17. – […] un bigot, c’est une fourche à deux piochons pour tirer la paille ou arracher les pommes’ terre [sic] […]. (A. Aucouturier, La Tourte aux bleuets, 1997, 119.)

remarques. Les définitions des dictionnaires et des glossaires sont souvent vagues et ne donnent pas toujours d’indications sur la destination de l’outil. Pourtant, le bigot destiné aux travaux de la terre (c’était l’un des outils traditionnels du vigneron) possède des dents plus ou moins larges, tandis que le bigot utilisé pour le fumier est souvent plus léger, avec des dents plus fines et un manche plus long : il s’agit de deux outils différents, qui semblent nécessiter chacun une définition (v. par ex. les illustrations de LagardeCérilly 1984, 41). Mais la situation est sans doute parfois moins tranchée, car il arrive que les deux sens soient mêlés (cf. ALJA 284 ‘la pioche à dents’ ou ALMC 901 ‘la houe fourchue’ : « Cet outil est surtout employé pour arracher les pommes de terre, extirper le chiendent, et il sert aussi de croc à fumier »). V. aussi la rem. s.v. crochet.

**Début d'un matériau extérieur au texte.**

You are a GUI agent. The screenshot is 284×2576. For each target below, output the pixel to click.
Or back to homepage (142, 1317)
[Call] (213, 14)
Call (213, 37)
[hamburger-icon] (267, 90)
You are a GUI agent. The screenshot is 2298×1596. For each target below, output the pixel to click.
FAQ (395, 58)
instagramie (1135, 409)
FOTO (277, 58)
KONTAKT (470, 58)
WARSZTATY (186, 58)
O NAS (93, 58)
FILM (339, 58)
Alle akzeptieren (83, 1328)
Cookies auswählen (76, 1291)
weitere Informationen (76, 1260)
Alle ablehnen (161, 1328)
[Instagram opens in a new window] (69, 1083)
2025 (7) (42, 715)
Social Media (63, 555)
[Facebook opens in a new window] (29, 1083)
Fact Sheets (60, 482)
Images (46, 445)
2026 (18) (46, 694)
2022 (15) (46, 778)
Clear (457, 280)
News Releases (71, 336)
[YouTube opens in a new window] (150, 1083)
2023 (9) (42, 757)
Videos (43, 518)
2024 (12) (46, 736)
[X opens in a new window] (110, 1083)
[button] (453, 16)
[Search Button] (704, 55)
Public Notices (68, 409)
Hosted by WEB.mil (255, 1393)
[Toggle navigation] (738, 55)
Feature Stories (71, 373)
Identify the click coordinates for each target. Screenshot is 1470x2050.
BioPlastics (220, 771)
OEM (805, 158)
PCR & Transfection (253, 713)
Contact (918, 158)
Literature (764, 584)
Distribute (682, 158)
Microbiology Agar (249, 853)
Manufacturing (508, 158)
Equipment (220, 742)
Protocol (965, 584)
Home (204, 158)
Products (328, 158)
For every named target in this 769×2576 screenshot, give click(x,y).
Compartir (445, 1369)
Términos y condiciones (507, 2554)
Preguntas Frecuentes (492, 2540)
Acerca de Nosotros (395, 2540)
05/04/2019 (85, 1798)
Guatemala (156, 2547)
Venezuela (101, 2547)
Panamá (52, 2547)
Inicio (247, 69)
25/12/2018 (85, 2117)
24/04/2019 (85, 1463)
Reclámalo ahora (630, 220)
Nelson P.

encyclopédie. V. J.-R. Trochet, « Le “bigot”, un outil, un mot », Ethnologie française 21, 1991, 90-102.
◆◆ commentaire. L’aire de dispersion du mot invite à voir dans ce type lexical un archaïsme qui s’est conservé d’une part de manière sporadique de la Franche-Comté à la Méditerranée et, d’autre part, dans le Sud-Ouest. Attesté dep. le mfr. en Bourgogne (1366, v. TLF), bigot ne semble pas avoir pénétré le français standard, malgré l’absence de marque diatopique dans Rob 1985 et TLF (le mot manque dans GLLF). Quand le sens des textes anciens est décidable, bigot y est synon. de pelle (1474) et/ou désigne un outil servant à nettoyer une étable (même date), tous les deux dans Gdf. D’origine obscure, le terme est bien attesté dans les patois d’oïl et d’oc (FEW ; ALFC 227 ‘croc’, ‘crochet’, ‘bigot’ ; ALJA 256* ‘croc à fumier’ et 284 ‘la pioche à dents’ ; ALP 301 ‘la pioche à dents’ ; ALLOr 726 et 727 ‘houe fourchue’ ; ALLOc 617 ‘houe fourchue’ ; ALMC 910 ‘la houe fourchue’ ; ALAL 1375 ‘houe à dents’).
◇◇ bibliographie. VillaGasc 1802 (1 et 2) ; PyotJura 1838, 396 (1) ; MonnierDoubs 1857 (1) ; MègeClermF 1861 (2) ; GasconDole 1870 bigot (à deux dents) ; BeauquierDoubs 1881 ; FertiaultVerdChal 1896 (2) ; MussetAunSaint 1929 bigot (1) ; MazaleyratMillevaches 1959 (1 et 2) ; PierdonPérigord 1971 bigot (2) ; BridotSioule 1977 (1) ; NouvelAveyr 1978 (1) ; RLiR 42 (1978), 192 bigot (1) ; GagnonBourbonn 1981 ; SabourinAubusson 1983 et 1998 bigot (1) ; DuraffHJura 1986 bigo « vallée de la Bienne » ; MartinPellMeyrieu 1987 bigot (2) ; RobezVincenot 1988 bigot (1) « très vivant » ; MartinPilat 1989 bigot (1) ; BoisgontierAquit 1991 bigos, bigot (1) (2) ; CampsLanguedOr 1991 bigos ou (Gard) bigot « partout, sauf dans les Cévennes » (1) ; CampsRoussillon 1991 bigos (1) ; LangloisSète 1991 bigos ; TavBourg 1991 bigot (2) ; BoisgontierMidiPyr 1992 bigos, bigot (1) (2) ; ChaumardMontcaret 1992 bigo "bêche" ; ColinParlComt 1992 bigo(t) (1) ; CouCévennes 1992 (1) « Le bigot cévenol est encore employé pour les travaux de la terre » ; BlancVilleneuveM 1993 (2) « en évoquant le passé » ; DuchetSFrComt 1993 bigot (1) ; PénardCharentes 1993 bigot (1 et 2) ; PotteAuvThiers 1993 bigot (1) ; LaloyIsère 1995 bigot "pioche à deux dents" ; RobezMorez 1995 bigot (1) ; DromardDoubs 1997 ; SuireBordeaux 2000 bigot (1) ; FEW 1, 310a-b, beccus, transféré à bon droit FEW 22/2, 78-79 ‘pioche, houe’ et 33a.
△△ enquêtes. EnqDRF 1994-96. Taux de reconnaissance : Corrèze, 90 % ; Haute-Vienne, 85 % ; Dordogne, 75 % ; Creuse, 55 %.